I Feel for You is the fifth solo studio album by American R&B/funk singer Chaka Khan, released on the Warner Bros. Records label in 1984.
[1] After having balanced her two simultaneous careers as a member of the band Rufus and a solo performer during the years 1978 to 1983, which culminated with the release of the final Rufus & Chaka Khan album Stompin' at the Savoy – Live, after which the band dissolved, Khan recorded the album that was to make her a pop star with mainstream chart success: 1984's I Feel for You.
The album's second ballad, "Stronger Than Before", co-written by Burt Bacharach, Bruce Roberts and Carole Bayer Sager, was released as the fifth single in certain markets.

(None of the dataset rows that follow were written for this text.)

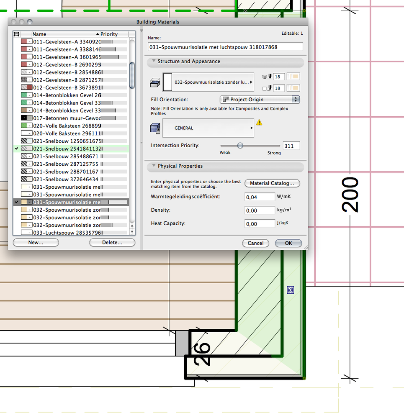
Task: Toggle the checkmark beside 021-Snelbouw 2541841132
Action: point(16,149)
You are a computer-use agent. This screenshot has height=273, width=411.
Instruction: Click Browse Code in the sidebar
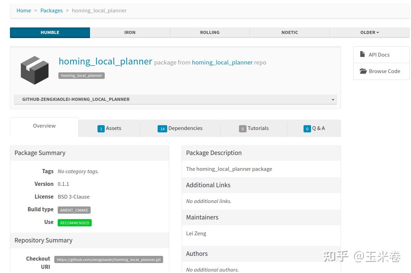381,71
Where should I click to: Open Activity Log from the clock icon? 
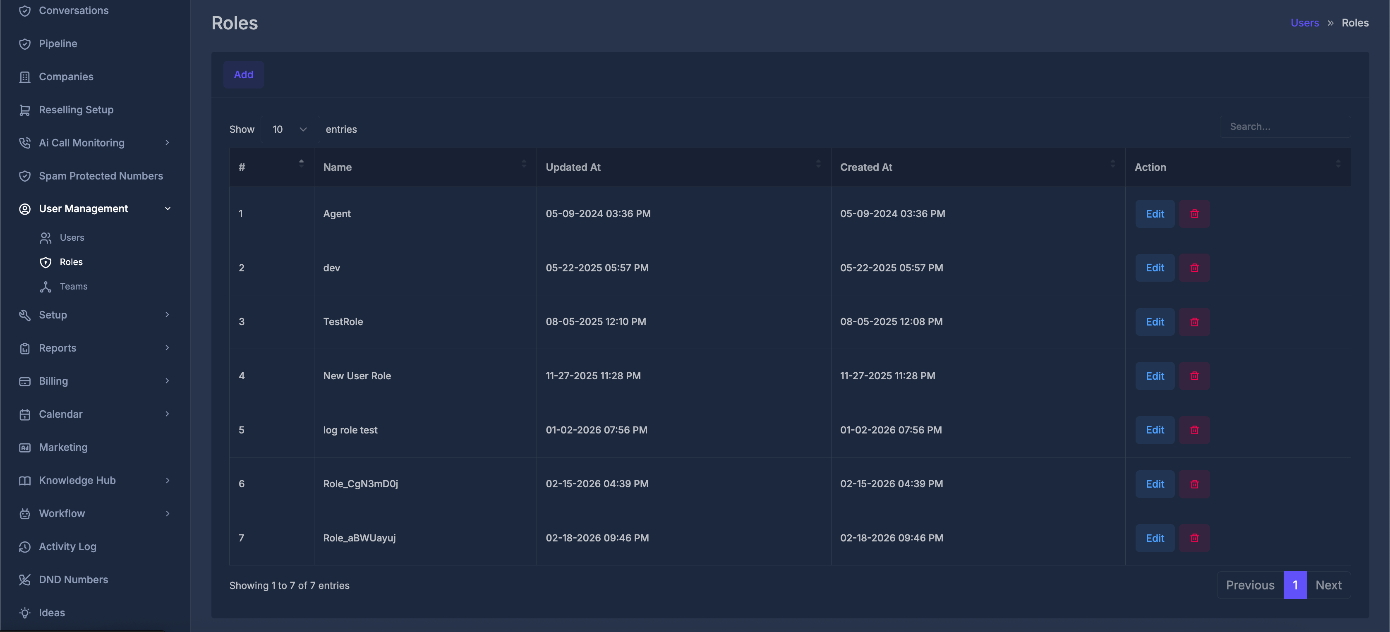25,547
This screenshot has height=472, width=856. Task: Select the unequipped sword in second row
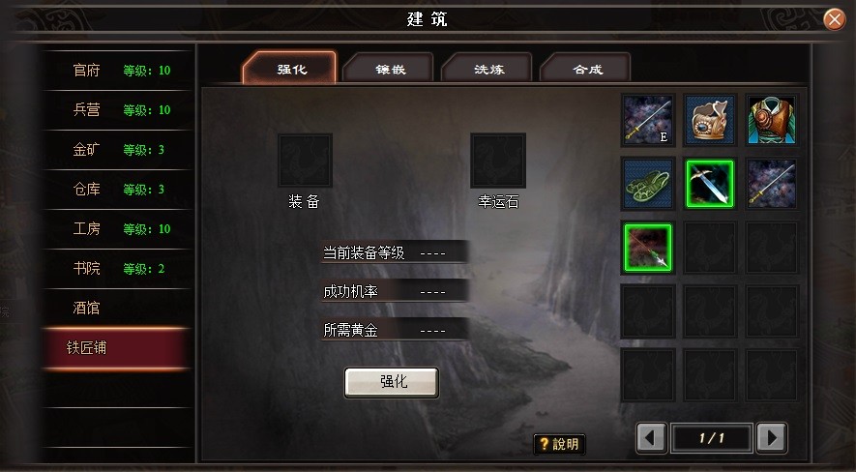(x=772, y=184)
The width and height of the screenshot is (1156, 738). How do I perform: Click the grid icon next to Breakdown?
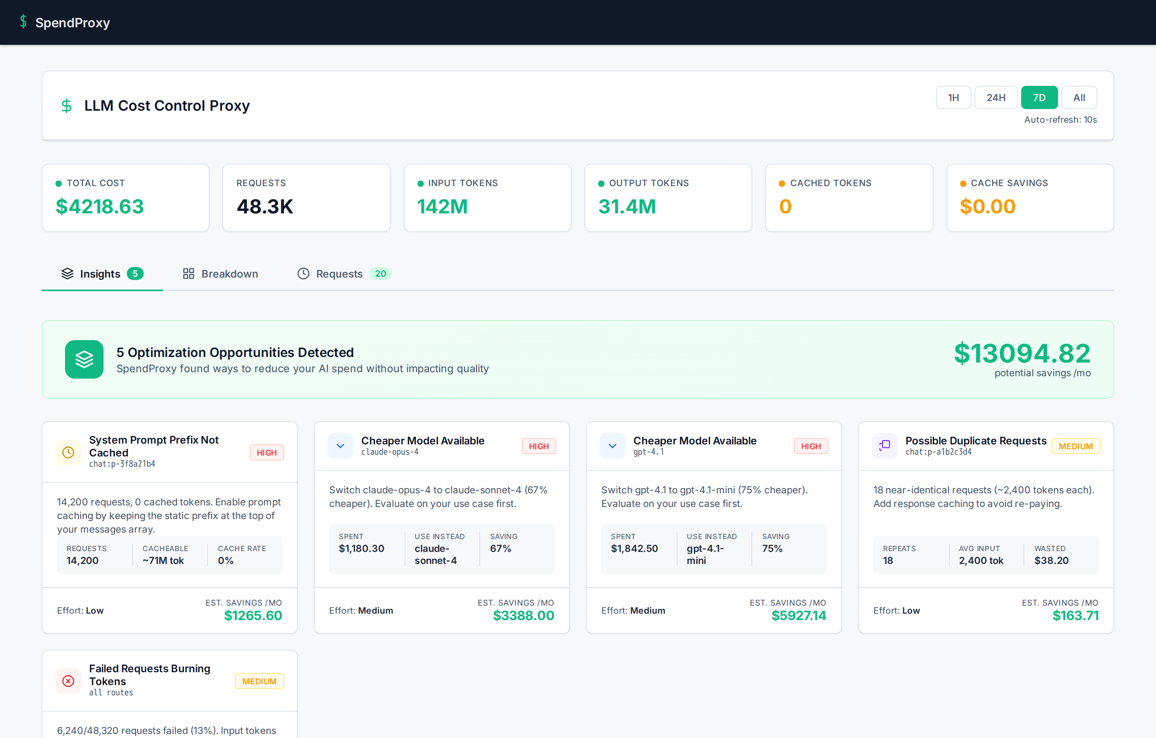pyautogui.click(x=188, y=274)
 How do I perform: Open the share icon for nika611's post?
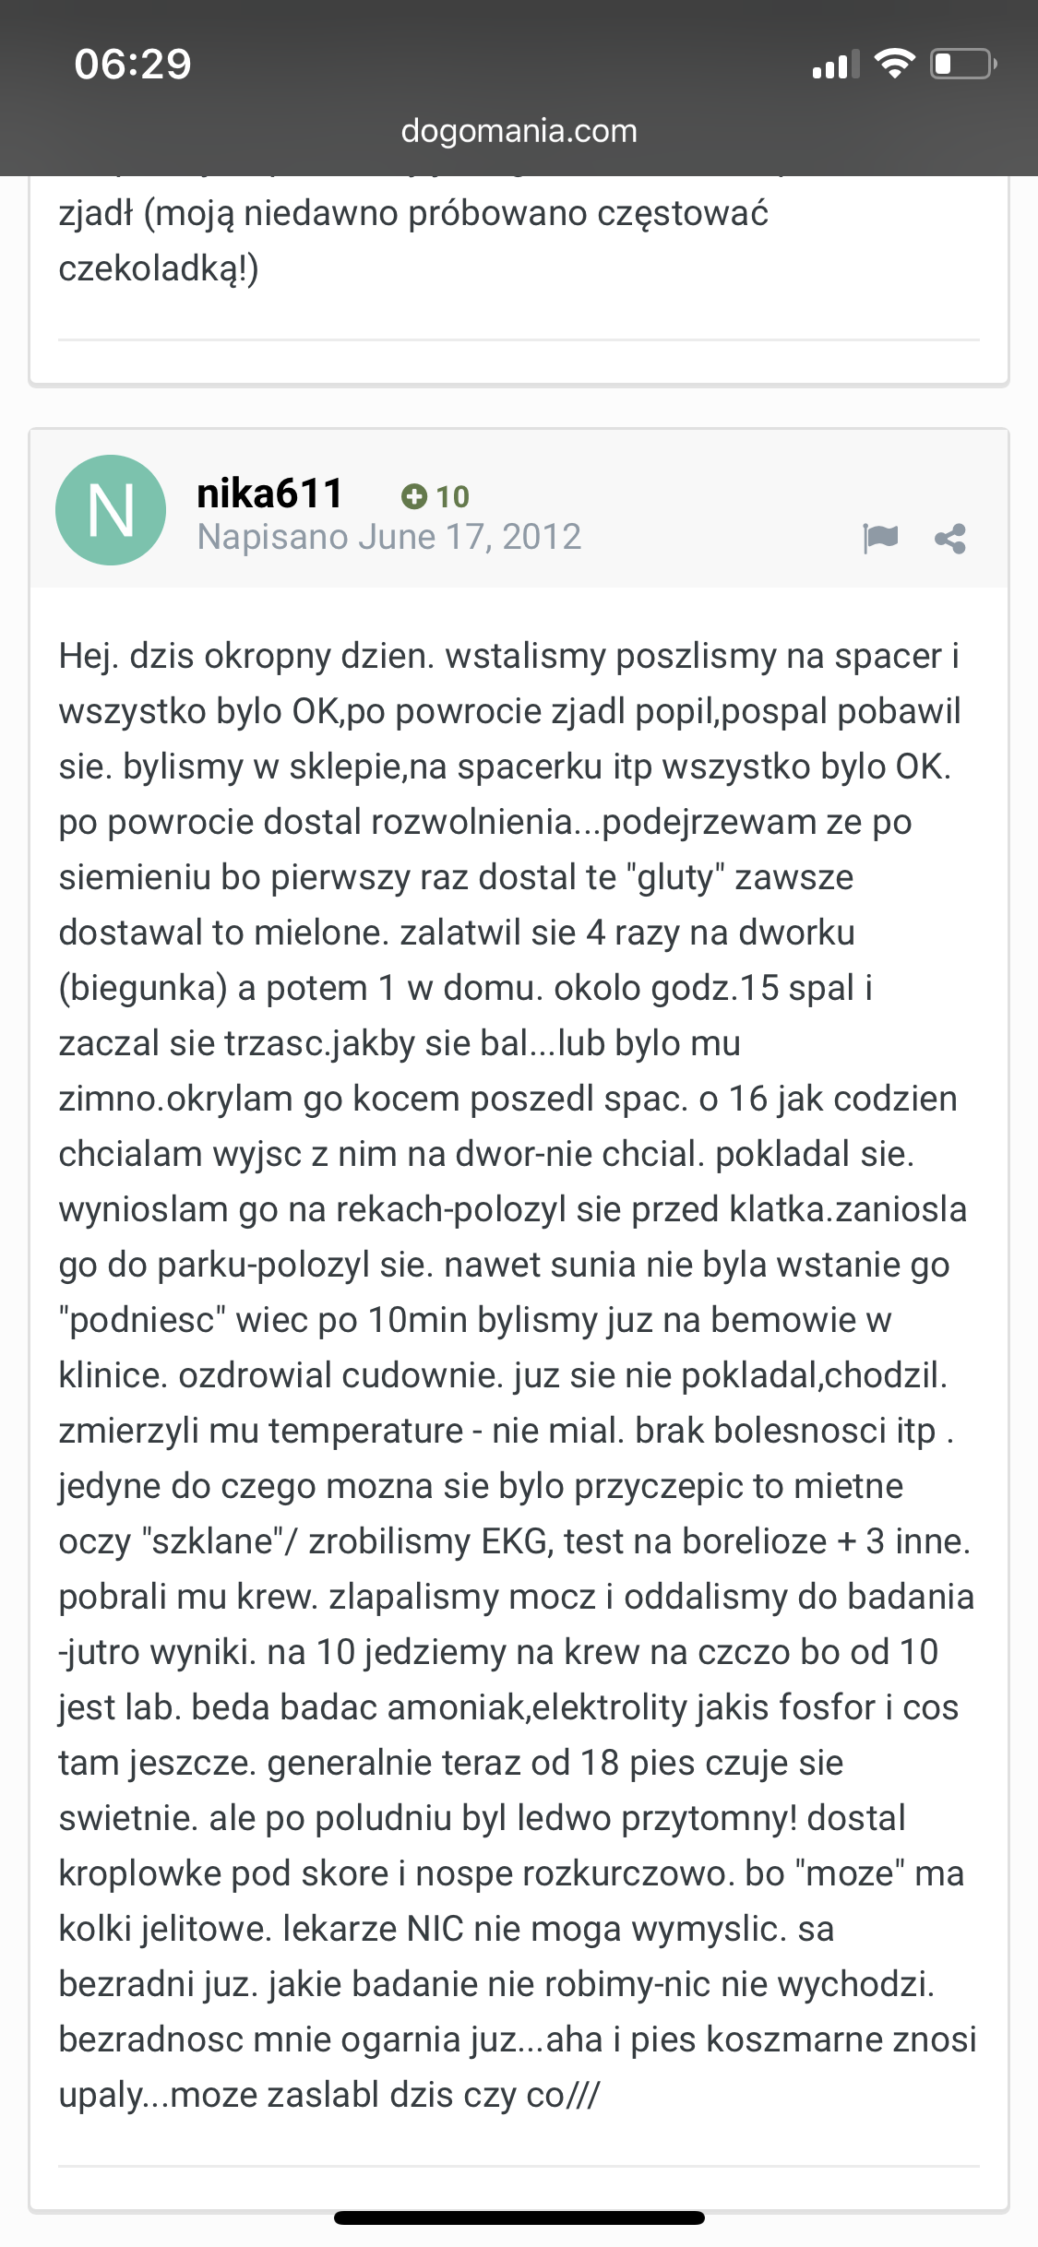[x=950, y=539]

In a review of I Feel for You, Billboard deemed it a "fine new work" from Khan, finding her at "the peak of her powers" while covering "sharp techno-pop" and "a gutsy kind of adult contemporary.
"[7] Don Snowden from The Boston Phoenix wrote that the singer had become "entranced with her electro-boogie wonderland" and even embraced "the latest street beats".
He credited producer Arif Mardin for unifying the album with "a glistening metallic edifice of sound, true metal-machine music for life and love in highrise apartments where silk sheets and polished chrome dominate the décor", although he felt the drawback of such densely melodic arrangements was the constraint they placed on Khan's singing, likening the effect to "the desperate air of someone trapped in a penthouse prison of her own device".
[5] According to AllMusic's Alex Henderson, it found Khan successfully adapting to the stylistic changes R&B had undergone since her 1970s music with Rufus, as "horn-powered funk bands, strings-laden Philadelphia soul, and orchestral disco were out of vogue, and the urban contemporary audiences of 1984 were into a more high-tech, heavily electronic style of R&B."